La pouponnière d’Himmler

À partir de faits avérés et après avoir assimilé une forte documentation, puis s’en être dégagée, Caroline de Mulder, avec La pouponnière d’Himmler, œuvre afin de restituer par la littérature romanesque l’hallucinante démesure d’un homme, Himmler, qui vise à accroître la race aryenne. Elle fait évoluer trois personnages, Renée, Helga et Marek dans une fiction reconstituée sur ce fond historique du Heim (maison), des maternités nazies, les Lebensborn, (Fontaines de vie) dont le but est d’offrir aux nouveaux-nés de l’ordre SS et aux mères du meilleur sang, « vom besten Blut », un cadre harmonieux et devenir la génération devant faire disparaître toute trace de sang impur. Elle mêle personnages romanesques et figures ayant vraiment existé grâce à une écriture sobre, mais une poétique très précise afin de nous donner froid dans le dos, et édifier le lecteur à propos du délire de ce haut représentant, entres autres, de la hiérarchie nazie. Une entreprise connue mais fort peu développée, voire estompée ou inconnue pour bon nombre d’entre nous.

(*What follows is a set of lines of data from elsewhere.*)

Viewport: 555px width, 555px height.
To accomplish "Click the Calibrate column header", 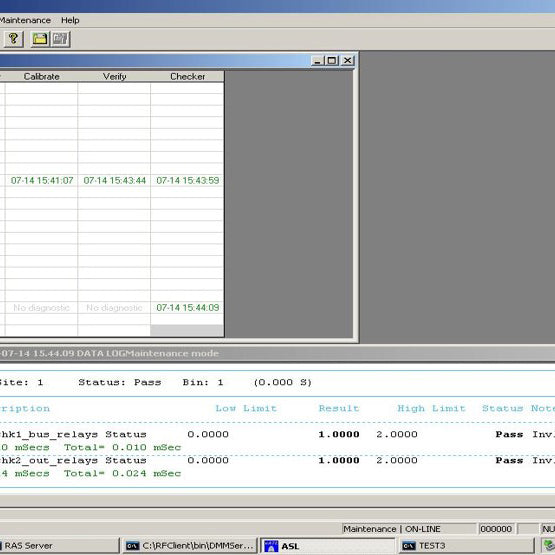I will click(x=41, y=76).
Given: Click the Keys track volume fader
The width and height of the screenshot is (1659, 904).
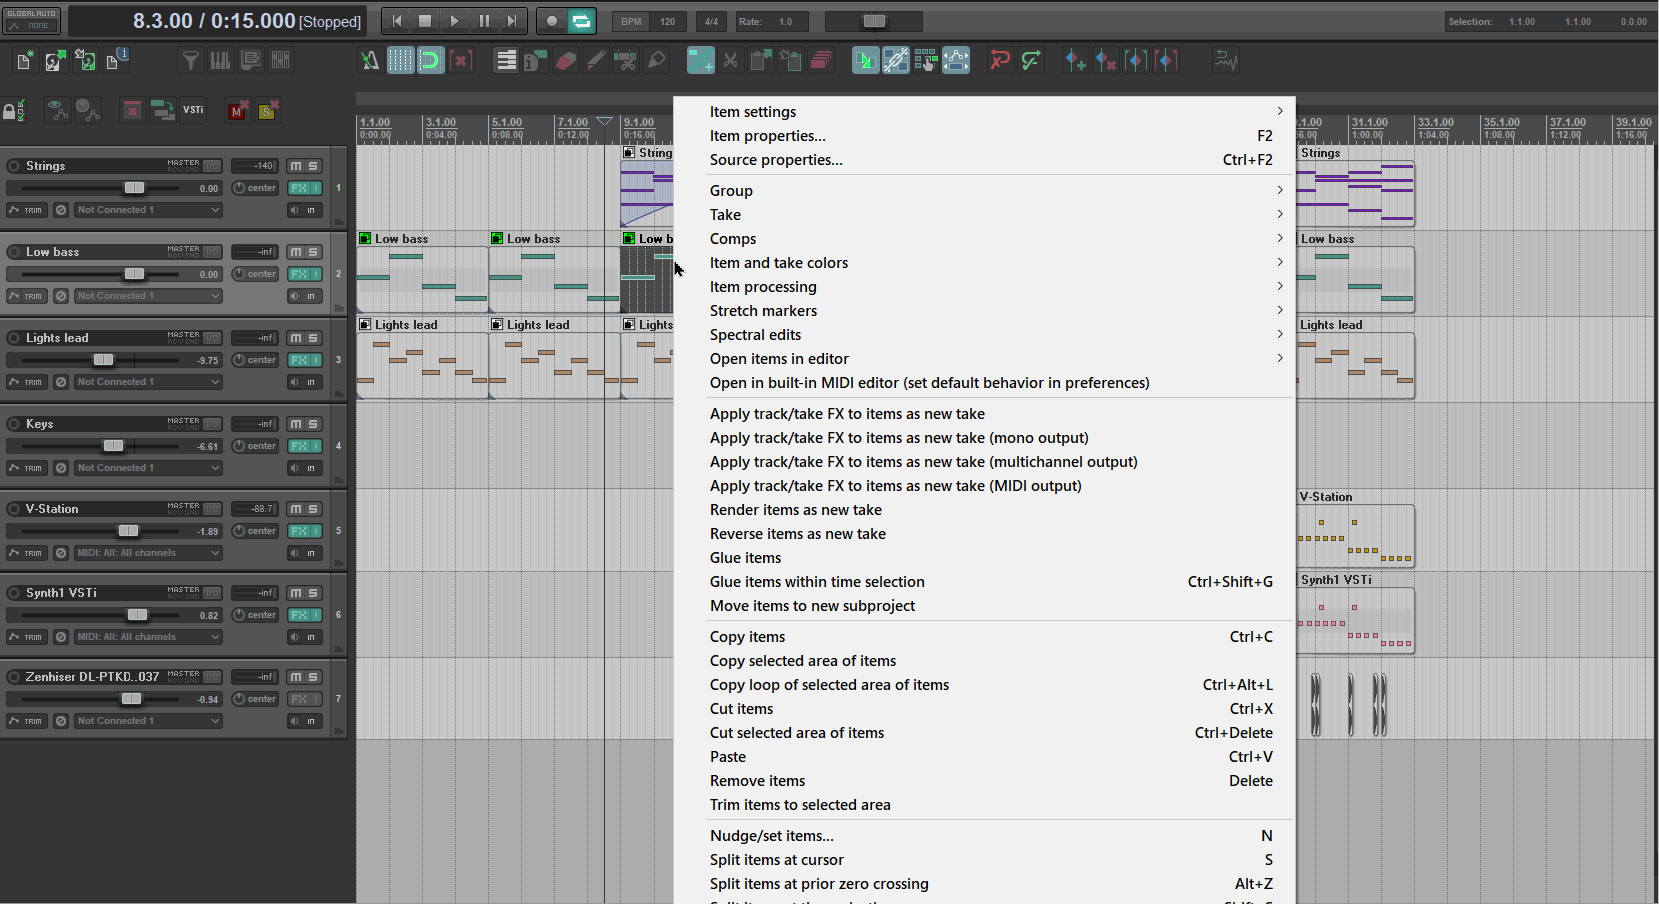Looking at the screenshot, I should (x=114, y=446).
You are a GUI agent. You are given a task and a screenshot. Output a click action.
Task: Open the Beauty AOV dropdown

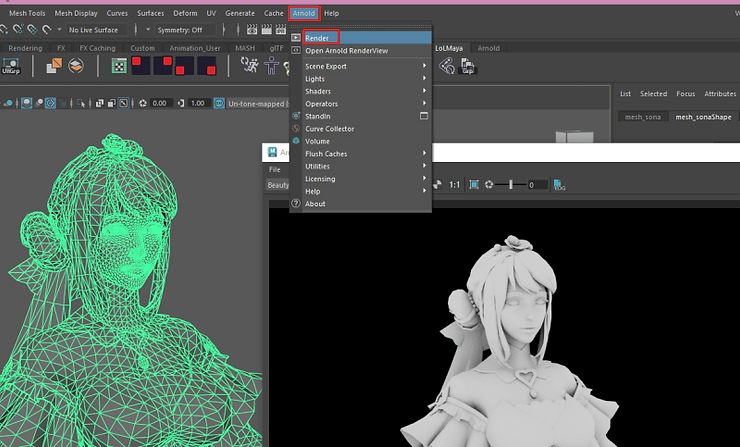coord(277,185)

Une jeune femme française, Renée, à la jeunesse bouleversante « toute mince, un corps d’adolescente » ne connaît pratiquement rien de la vie. Quelque temps auparavant, elle a croisé des soldats allemands qui, se repliant depuis le débarquement des Alliés, occupaient l’hôtel où elle travaillait. L’un d’eux est Artur Fuerbach. « Quand elle le rencontre, elle vient de fêter son seizième anniversaire. » Artur « est jeune, même pas vingt ans, peut-être dix-huit […] elle le trouve beau ». Elle résiste, mais le jeune homme est entreprenant, puis il part au front. Il la laisse enceinte. Elle fuit sa région et sa famille avec une recommandation d’Artur pour rejoindre un Heim. Des résistants interceptent la jeune femme. « Dans la doublure, elle avait cousu la photo d’Artur, les deux lettres et un peu d’argent. » Intraitables, ils la malmènent et la tondent. Pourtant l’un d’entre eux crie : « C’est une enfant. » Débute alors pour Renée un exode. Elle trouve refuge en un lieu aseptisé et accueillant, le Heim Hochland (Maison des Hauts Plateaux), une maternité nazie.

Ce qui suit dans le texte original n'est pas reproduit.